Problem statement
Copy the entries from the line with "Image resolution: width=823" up to and including the line with "coord(34,5)", changing "title bar" to "header" and keeping everything else the same. Leave the pictures out.

Stored rows

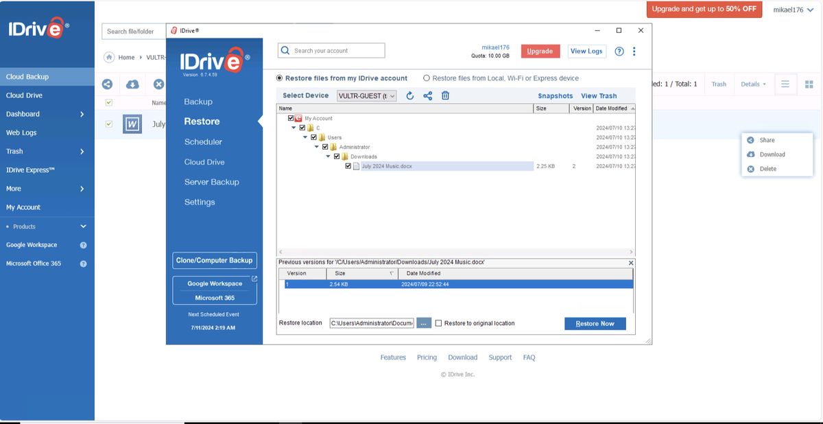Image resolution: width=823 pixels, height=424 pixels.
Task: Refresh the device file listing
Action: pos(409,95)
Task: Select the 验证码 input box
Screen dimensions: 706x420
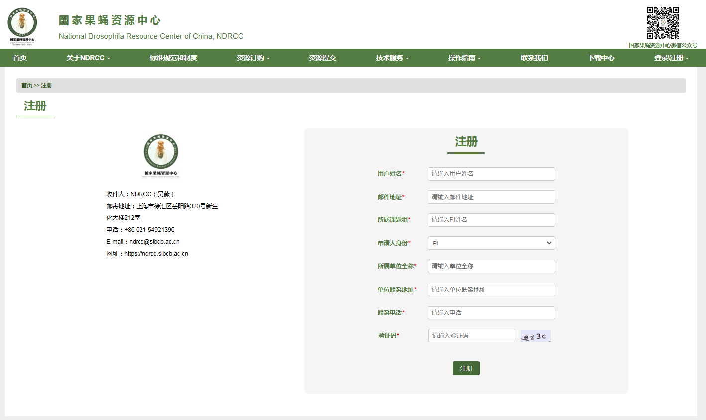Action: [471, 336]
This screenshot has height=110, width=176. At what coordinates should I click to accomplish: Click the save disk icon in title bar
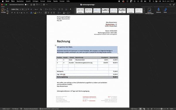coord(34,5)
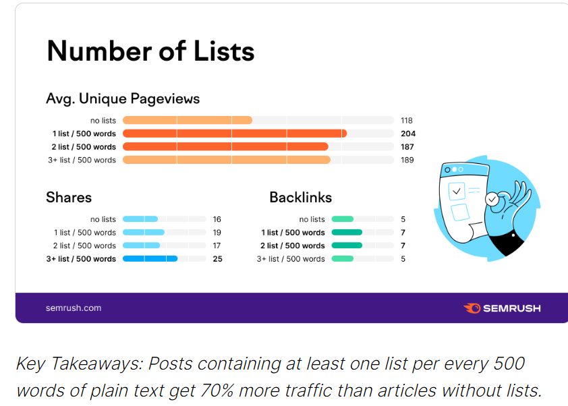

...

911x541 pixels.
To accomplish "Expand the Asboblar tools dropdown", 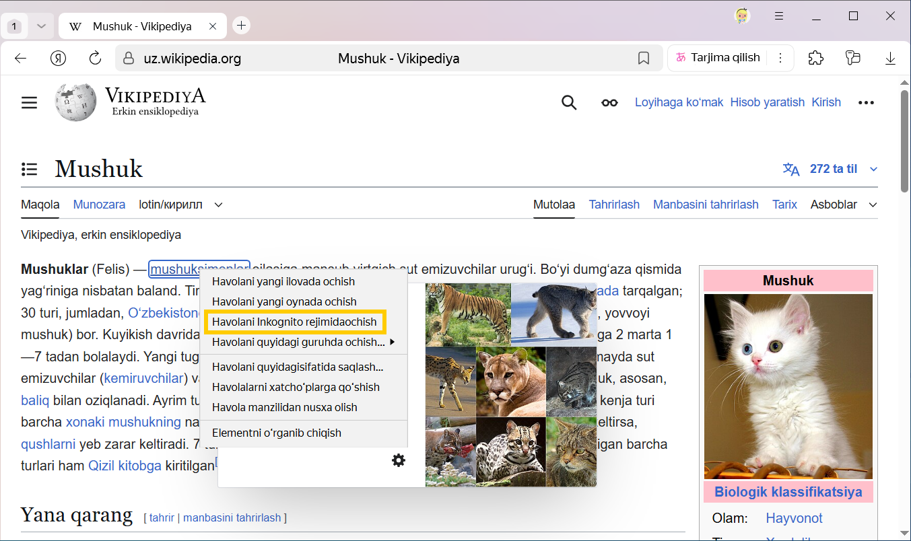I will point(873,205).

Solution
Image resolution: width=823 pixels, height=424 pixels.
Task: Refresh the device file listing
Action: pos(409,95)
Task: Select the 验证码 input box
Screen dimensions: 706x420
Action: [471, 336]
This screenshot has height=110, width=176. At what coordinates should I click to accomplish: Click the save disk icon in header
coord(34,5)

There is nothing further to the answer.